As a public service, to advance the world's awareness and understanding of the origins of curse words, swear words, dirty talk, and sexual slang, and to whet your appetite for more, we offer for your pleasure a page from each chapter. These samplers provide a good sense of the subject matter of each chapter, each of which is self contained. They are cool both for reading and as a gift. Individual chapters can be downloaded at a mere $1.99 each. Such a bargain!
"Ode to Those Four-Letter Words"
It's everywhere. You'll find it in the most exotic places in your pants, alongside a shave, shower, shine, and shampoo, on a stick, and in a handbag (all 20thC). Most people are full of it; those who aren't simply act shitty. We start the day telling others, "I feel like shit," eliciting the remark, "You do seem flushed." Dispassionate observers reinforce the sentiment, noting how you look like shit or like ten pounds of shit in a five pound bag (both 20thC). We pretend not to notice the resemblance.
Down and Dirty
We have shit for brains, and allow shit-heads with bogus credentials (BS-"bullshit," MS-"more shit," and PhD-"piled high and deep") to run our institutions. Such is society's fate. Individually, some shit in high cotton, enjoying prosperity, living high off the hog, "high cotton" being equated with wealth. The rest of the population, however, is simply shit out of luck.

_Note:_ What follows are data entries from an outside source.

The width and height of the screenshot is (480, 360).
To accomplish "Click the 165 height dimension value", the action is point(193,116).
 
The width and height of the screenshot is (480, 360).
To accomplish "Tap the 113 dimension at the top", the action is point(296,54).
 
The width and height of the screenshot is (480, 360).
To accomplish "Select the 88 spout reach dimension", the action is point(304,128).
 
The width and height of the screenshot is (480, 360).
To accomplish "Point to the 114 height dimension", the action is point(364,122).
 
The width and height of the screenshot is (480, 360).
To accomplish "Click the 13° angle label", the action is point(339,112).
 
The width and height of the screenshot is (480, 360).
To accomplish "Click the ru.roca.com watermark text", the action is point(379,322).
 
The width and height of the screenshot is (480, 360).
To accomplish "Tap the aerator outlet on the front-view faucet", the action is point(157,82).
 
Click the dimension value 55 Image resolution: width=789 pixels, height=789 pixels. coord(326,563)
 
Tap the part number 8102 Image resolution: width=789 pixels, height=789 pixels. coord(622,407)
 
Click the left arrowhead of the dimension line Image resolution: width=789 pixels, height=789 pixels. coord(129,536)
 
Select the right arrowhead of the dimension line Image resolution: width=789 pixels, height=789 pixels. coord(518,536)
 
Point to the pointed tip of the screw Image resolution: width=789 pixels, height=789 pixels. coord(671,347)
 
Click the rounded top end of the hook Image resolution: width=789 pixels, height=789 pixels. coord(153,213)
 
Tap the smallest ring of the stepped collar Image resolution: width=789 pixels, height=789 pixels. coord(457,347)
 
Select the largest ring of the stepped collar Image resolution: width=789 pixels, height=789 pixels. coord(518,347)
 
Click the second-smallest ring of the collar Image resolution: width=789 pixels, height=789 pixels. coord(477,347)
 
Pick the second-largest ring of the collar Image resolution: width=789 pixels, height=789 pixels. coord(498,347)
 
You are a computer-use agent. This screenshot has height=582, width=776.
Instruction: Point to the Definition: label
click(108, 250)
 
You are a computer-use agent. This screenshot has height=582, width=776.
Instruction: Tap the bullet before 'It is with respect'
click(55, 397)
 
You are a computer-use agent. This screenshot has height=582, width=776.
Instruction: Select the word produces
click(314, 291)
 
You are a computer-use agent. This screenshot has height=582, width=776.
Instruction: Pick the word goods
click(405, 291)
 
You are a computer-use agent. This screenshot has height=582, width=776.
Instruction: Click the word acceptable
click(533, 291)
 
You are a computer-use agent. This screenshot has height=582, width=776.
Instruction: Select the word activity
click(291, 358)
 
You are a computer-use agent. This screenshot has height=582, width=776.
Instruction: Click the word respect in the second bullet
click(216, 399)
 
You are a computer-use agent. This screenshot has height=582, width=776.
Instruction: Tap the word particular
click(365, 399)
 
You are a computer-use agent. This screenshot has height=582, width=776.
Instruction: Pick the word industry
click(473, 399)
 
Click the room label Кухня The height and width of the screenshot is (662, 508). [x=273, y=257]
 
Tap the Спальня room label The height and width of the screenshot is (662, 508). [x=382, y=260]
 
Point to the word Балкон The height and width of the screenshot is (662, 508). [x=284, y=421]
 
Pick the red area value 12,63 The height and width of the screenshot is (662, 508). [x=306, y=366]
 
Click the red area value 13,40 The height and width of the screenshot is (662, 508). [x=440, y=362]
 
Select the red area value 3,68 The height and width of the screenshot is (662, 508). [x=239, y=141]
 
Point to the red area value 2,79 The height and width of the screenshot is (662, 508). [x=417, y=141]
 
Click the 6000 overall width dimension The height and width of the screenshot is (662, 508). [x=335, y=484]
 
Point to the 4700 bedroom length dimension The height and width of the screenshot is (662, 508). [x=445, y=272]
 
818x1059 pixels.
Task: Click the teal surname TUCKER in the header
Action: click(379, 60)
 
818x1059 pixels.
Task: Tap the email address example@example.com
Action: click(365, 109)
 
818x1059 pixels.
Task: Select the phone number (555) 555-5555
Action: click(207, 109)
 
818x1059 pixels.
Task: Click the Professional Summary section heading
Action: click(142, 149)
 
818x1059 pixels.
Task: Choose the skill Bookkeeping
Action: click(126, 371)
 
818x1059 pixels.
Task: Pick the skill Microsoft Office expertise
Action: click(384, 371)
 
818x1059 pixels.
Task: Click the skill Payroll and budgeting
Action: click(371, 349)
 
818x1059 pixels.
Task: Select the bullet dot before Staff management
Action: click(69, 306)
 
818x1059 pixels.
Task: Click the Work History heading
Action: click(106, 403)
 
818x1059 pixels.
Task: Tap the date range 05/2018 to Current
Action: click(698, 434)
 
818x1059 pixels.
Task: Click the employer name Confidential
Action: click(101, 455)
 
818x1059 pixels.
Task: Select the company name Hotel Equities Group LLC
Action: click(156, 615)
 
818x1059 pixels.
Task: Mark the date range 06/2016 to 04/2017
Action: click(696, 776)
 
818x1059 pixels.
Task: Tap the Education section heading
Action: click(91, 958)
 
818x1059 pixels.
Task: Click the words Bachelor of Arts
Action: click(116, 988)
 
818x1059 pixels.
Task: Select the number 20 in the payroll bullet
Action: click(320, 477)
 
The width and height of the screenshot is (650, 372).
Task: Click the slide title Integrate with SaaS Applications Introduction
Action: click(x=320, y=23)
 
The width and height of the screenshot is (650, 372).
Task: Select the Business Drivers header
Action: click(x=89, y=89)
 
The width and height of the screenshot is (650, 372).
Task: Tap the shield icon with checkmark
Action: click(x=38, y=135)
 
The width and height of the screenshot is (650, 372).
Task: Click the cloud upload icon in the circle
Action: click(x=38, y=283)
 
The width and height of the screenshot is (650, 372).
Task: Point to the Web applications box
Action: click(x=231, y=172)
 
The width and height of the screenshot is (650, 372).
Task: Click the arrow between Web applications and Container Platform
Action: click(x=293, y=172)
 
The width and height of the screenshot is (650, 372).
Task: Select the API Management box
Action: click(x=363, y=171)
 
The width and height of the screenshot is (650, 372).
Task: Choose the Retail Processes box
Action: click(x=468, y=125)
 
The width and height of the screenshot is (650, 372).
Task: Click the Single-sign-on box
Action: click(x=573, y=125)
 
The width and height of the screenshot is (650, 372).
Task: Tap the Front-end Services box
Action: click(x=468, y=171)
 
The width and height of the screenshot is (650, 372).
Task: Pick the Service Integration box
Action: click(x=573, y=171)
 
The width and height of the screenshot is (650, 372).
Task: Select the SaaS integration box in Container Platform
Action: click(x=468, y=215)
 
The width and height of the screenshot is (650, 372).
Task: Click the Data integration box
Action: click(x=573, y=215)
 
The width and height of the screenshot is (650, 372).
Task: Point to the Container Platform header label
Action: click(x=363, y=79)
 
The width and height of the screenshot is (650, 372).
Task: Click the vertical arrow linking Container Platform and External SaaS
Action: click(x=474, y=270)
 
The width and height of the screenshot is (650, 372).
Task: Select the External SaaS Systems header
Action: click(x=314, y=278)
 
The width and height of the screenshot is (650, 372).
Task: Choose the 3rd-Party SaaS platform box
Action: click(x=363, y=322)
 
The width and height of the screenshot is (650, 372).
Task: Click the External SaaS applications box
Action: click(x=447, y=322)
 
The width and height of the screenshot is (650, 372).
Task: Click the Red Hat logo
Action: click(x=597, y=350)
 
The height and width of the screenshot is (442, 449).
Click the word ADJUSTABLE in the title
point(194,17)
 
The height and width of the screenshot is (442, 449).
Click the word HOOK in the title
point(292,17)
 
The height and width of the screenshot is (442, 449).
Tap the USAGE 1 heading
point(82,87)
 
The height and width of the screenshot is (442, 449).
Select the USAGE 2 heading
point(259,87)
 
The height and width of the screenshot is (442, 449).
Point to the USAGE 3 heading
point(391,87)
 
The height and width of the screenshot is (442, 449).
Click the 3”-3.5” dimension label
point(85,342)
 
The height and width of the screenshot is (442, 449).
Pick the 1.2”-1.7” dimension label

But we're anything but grateful for it. We're repelled by its presence. We approach it cautiously, deal with it reluctantly, and treat it likewellshit. We kick, beat, and stomp the shit out of people. We trivialize it as diddlyshit, which explains why it has traditionally been number two (19thC). As the Penguin (Danny De Vito) in Batman Returns (1992) reminisced about his parents who threw him in the sewers as a child, "I was their number one son, and they treated me like number two."
Shit or shite has been around a long time-since the fourteenth century as a verb and the sixteenth century as a noun. Between the fourteenth and eighteenth centuries, it was widely used and considered neither dirty nor disreputable. Around 1795, it disappeared from the lexicon, not to surface again for another hundred years.
Though people are in touch with it daily, they're pretty ignorant on the subject. They don't know frog shit from pea soup or shit from Shinola (both 20thC), leaving our luncheons in a state of confusion and our shoes with a terrible luster. Others don't know sheepshit from cherry seed, and can't tell owl-shit from putty without a map (both early 20thC, rural U.S.). Clearly, they need to brush up on their scatology, the study of same, from the Greek skatos, shit. If you don't know shit, it's time you learned.